• _GIVEN PROBLEM_
Print the lines from the one containing "Open the tweet options chevron menu" up to and including the one containing "741x400 pixels.", reproducing each exactly.

• _RECORDS FOR THE EXERCISE_
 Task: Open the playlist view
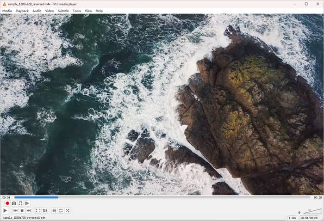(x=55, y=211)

--

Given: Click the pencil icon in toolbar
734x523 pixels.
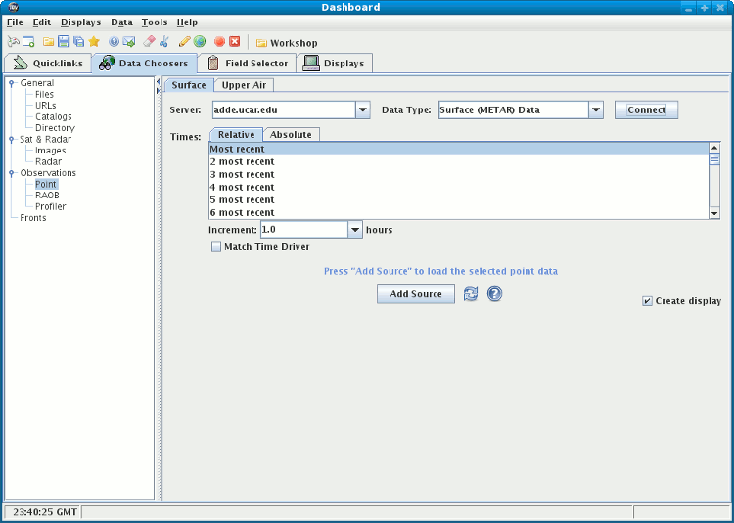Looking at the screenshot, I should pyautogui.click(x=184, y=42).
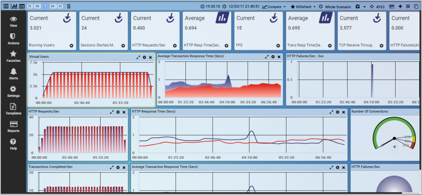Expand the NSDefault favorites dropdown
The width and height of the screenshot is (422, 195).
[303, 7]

--

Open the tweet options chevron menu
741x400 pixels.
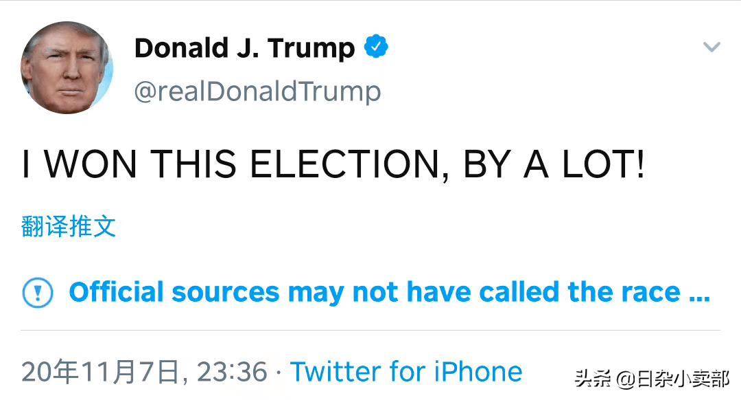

• _OUTPUT FOR THIS TASK_
Open the tweet options chevron menu
741x400 pixels.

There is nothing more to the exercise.